== Página ==
+ + + + +

Fugas - Vinhos

Adriano Miranda

Há vida para lá da Touriga Nacional

Por Luís Ramos Lopes (director da Revista de Vinhos)

Muitos produtores e enólogos começam a buscar a diferença noutras variedades para apresentar vinhos com grande qualidade e personalidade.

O vinho português que chega até à garrafa é, quase sempre, um blend. A tradição vinícola nacional aponta para a mistura de várias castas para que o vinho mostre o melhor de cada uma. Por exemplo, num blend alentejano clássico das castas Alicante Bouschet, Aragonez e Trincadeira, vai buscar-se a cor, corpo e frescura ácida à primeira, a fruta bem madura à segunda, os taninos, especiarias e vegetais à terceira.

+ + + + +

== Dados brutos ==
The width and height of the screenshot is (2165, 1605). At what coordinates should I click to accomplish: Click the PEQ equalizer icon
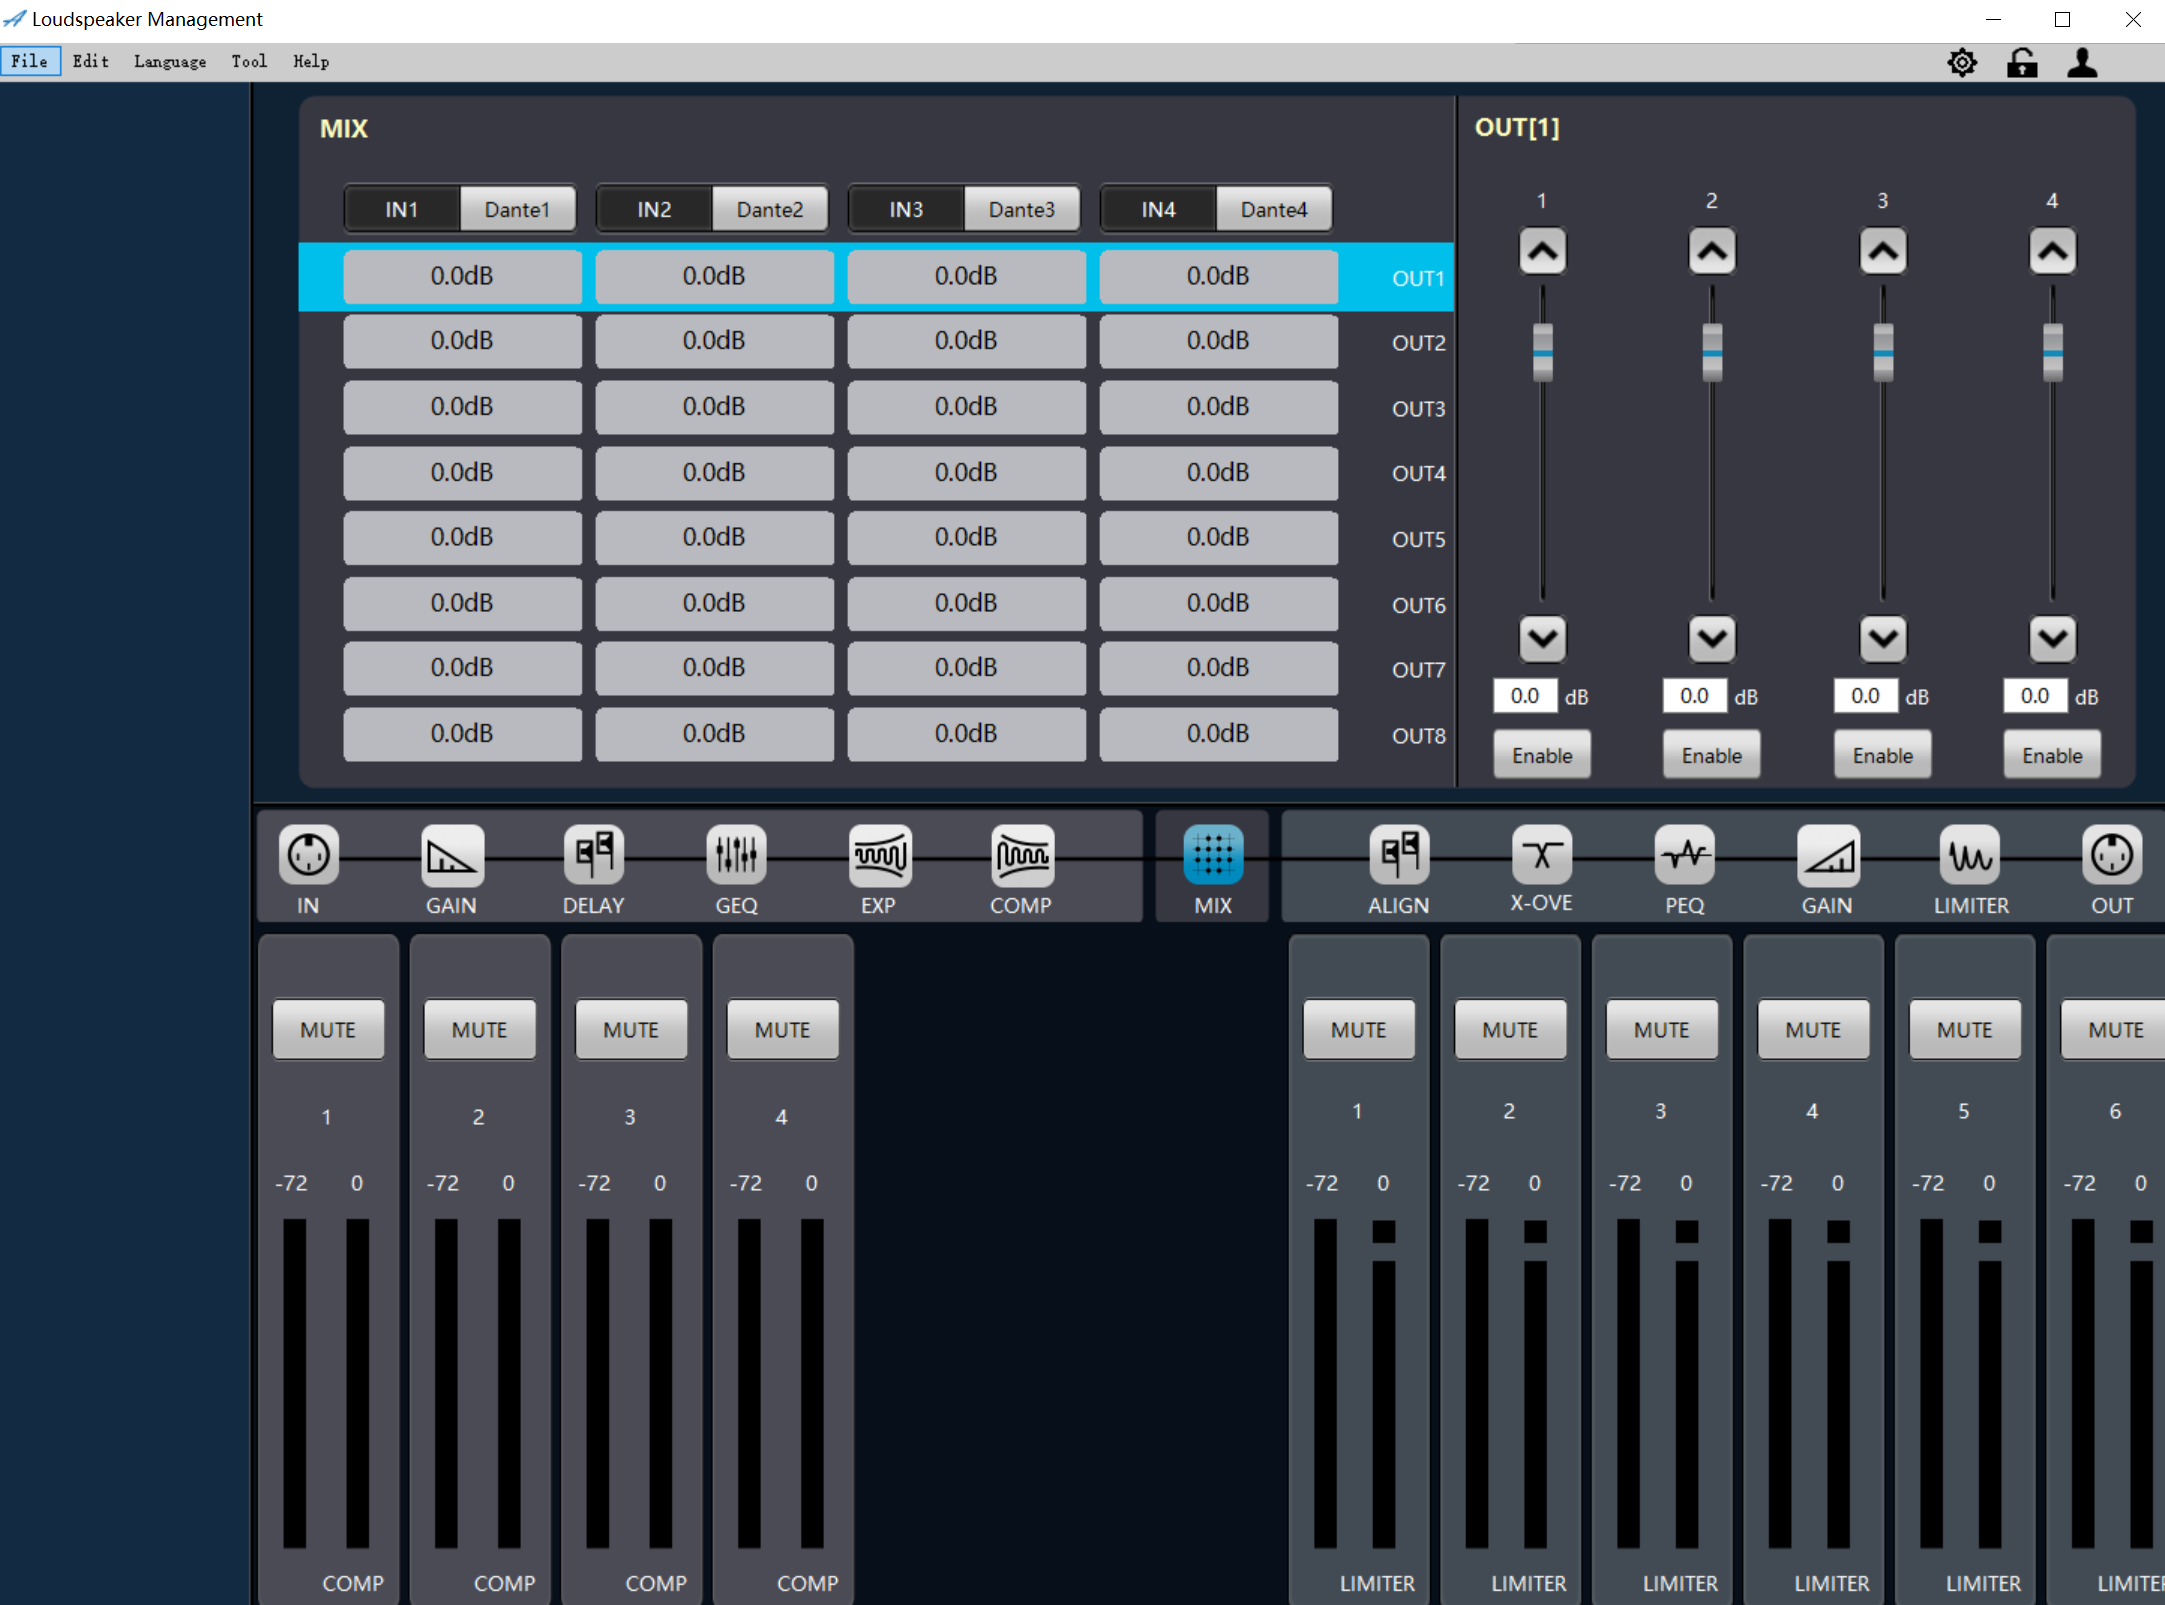pyautogui.click(x=1684, y=855)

+ + + + +

== Requisitos ==
Prolongue o artigo sobre as castas do vinho português a partir da última frase que aparece nele.

== Resposta ==
Não há muito tempo, os vinhos feitos de uma só casta eram bastante raros em Portugal. Alvarinho e Loureiro da região dos Vinhos Verdes, Arinto de Bucelas, Baga da Bairrada, Fernão Pires do Tejo ou Castelão da Península de Setúbal eram os casos mais conhecidos de varietais, ainda que alguns não mencionassem a casta no rótulo. Ao grupo acabaram por juntar-se castas como Antão Vaz, Alicante Bouschet, Aragonez, Vinhão, Avesso, Encruzado ou Verdelho, entre outras. De entre todas as castas portuguesas, porém, a que mais cresceu, quer enquanto componente de um blend quer como vinho varietal, foi, esmagadoramente, a Touriga Nacional. A tal ponto que, nos dias de hoje, uma boa parte dos vinhos portugueses mais ambiciosos e de preço mais elevado integra, em maior ou menor grau, uma percentagem desta casta que, no país, já se tornou a quinta mais plantada.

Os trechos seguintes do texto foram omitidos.